Identify the line that contains "The width and height of the screenshot is (675, 271)." in the material. Output it and every line after it, unchanged, through the end.

(SUPPLIED DATA)

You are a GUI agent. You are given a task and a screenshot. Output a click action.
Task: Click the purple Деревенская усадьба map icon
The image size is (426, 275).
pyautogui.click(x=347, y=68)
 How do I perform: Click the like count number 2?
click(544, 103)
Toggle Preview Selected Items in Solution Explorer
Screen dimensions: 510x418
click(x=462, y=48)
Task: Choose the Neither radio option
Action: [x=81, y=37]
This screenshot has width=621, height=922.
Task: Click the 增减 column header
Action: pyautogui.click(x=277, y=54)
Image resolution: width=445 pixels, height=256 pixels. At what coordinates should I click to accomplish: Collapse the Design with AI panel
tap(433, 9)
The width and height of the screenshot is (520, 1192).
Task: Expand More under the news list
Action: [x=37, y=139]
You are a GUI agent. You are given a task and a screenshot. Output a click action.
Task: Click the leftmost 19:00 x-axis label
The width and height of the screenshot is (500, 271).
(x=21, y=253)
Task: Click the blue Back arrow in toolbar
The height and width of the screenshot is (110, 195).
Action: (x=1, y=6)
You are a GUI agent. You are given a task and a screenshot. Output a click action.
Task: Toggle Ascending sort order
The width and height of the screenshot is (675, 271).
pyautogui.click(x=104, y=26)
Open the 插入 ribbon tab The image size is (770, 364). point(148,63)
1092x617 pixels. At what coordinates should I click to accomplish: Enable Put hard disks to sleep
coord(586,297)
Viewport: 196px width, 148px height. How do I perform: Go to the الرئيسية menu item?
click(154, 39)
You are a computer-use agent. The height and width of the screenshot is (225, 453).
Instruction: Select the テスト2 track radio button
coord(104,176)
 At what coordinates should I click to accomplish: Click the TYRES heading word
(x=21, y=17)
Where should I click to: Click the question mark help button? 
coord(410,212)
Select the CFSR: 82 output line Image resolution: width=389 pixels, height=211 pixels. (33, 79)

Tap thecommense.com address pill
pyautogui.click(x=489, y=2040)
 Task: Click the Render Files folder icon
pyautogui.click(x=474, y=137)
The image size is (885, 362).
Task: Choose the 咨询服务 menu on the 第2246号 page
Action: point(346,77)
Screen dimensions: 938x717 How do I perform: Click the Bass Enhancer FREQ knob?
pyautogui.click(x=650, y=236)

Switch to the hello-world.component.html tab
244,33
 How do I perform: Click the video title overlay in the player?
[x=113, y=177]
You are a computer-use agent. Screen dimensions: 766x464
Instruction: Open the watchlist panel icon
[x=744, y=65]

(End SUPPLIED DATA)

## [REPLY TO THE TASK]
The width and height of the screenshot is (675, 271).
pyautogui.click(x=104, y=26)
Open the 插入 ribbon tab The image size is (770, 364). point(148,63)
1092x617 pixels. At what coordinates should I click to accomplish: Enable Put hard disks to sleep
coord(586,297)
Viewport: 196px width, 148px height. How do I perform: Go to the الرئيسية menu item?
click(154, 39)
You are a computer-use agent. The height and width of the screenshot is (225, 453).
Instruction: Select the テスト2 track radio button
coord(104,176)
 At what coordinates should I click to accomplish: Click the TYRES heading word
(x=21, y=17)
Where should I click to: Click the question mark help button? 
coord(410,212)
Select the CFSR: 82 output line Image resolution: width=389 pixels, height=211 pixels. (33, 79)

Tap thecommense.com address pill
pyautogui.click(x=489, y=2040)
 Task: Click the Render Files folder icon
pyautogui.click(x=474, y=137)
The image size is (885, 362).
Task: Choose the 咨询服务 menu on the 第2246号 page
Action: point(346,77)
Screen dimensions: 938x717 How do I perform: Click the Bass Enhancer FREQ knob?
pyautogui.click(x=650, y=236)

Switch to the hello-world.component.html tab
244,33
 How do I perform: Click the video title overlay in the player?
[x=113, y=177]
You are a computer-use agent. Screen dimensions: 766x464
Instruction: Open the watchlist panel icon
[x=744, y=65]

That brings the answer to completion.